Avec la vente de Cegid aux fonds anglo-saxons Silver Lake Partners (Etats-Unis) et AltaOne, une société d’investissement basée à Londres, c’est un des fleurons français du logiciel qui passe sous pavillon américain. C’est la progression dans le SaaS qui explique le montant de l’acquisition du groupe de logiciels de Jean-Michel Aulas.
La France a bien du mal à conserver ses champions nationaux dans les nouvelles technologies. Le conseil d’administration de Cegid Group et son fondateur Jean-Michel Aulas ont annoncé avoir accepté le projet de cession de l’éditeur français au fonds d’investissement américain Silver Lake Partners, leader mondial de l’investissement en technologie et AltaOne, une société d’investissement basée à Londres. L’offre valorise Cegid Group à 580 millions d’euros et permet notamment à Groupama, un des investisseurs historiques, d’enregistrer une confortable plus-value dont le groupe d’assurance a besoin.

### Les données

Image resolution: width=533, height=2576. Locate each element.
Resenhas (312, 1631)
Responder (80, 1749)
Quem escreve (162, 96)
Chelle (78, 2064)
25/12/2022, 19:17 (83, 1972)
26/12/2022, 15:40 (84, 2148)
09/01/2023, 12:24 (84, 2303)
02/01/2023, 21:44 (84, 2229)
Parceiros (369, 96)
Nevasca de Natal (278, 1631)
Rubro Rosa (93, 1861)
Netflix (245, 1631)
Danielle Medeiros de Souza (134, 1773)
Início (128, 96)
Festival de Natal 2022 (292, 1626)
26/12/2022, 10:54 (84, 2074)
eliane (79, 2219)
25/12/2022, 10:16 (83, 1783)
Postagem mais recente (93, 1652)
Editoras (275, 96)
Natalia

### Consigne
Dans le texte sur la vente de Cegid, recopiez fidèlement tout ce qui va de « Avec la vente » jusqu'à « de Jean-Michel Aulas. ».

### Votre réponse
Avec la vente de Cegid aux fonds anglo-saxons Silver Lake Partners (Etats-Unis) et AltaOne, une société d’investissement basée à Londres, c’est un des fleurons français du logiciel qui passe sous pavillon américain. C’est la progression dans le SaaS qui explique le montant de l’acquisition du groupe de logiciels de Jean-Michel Aulas.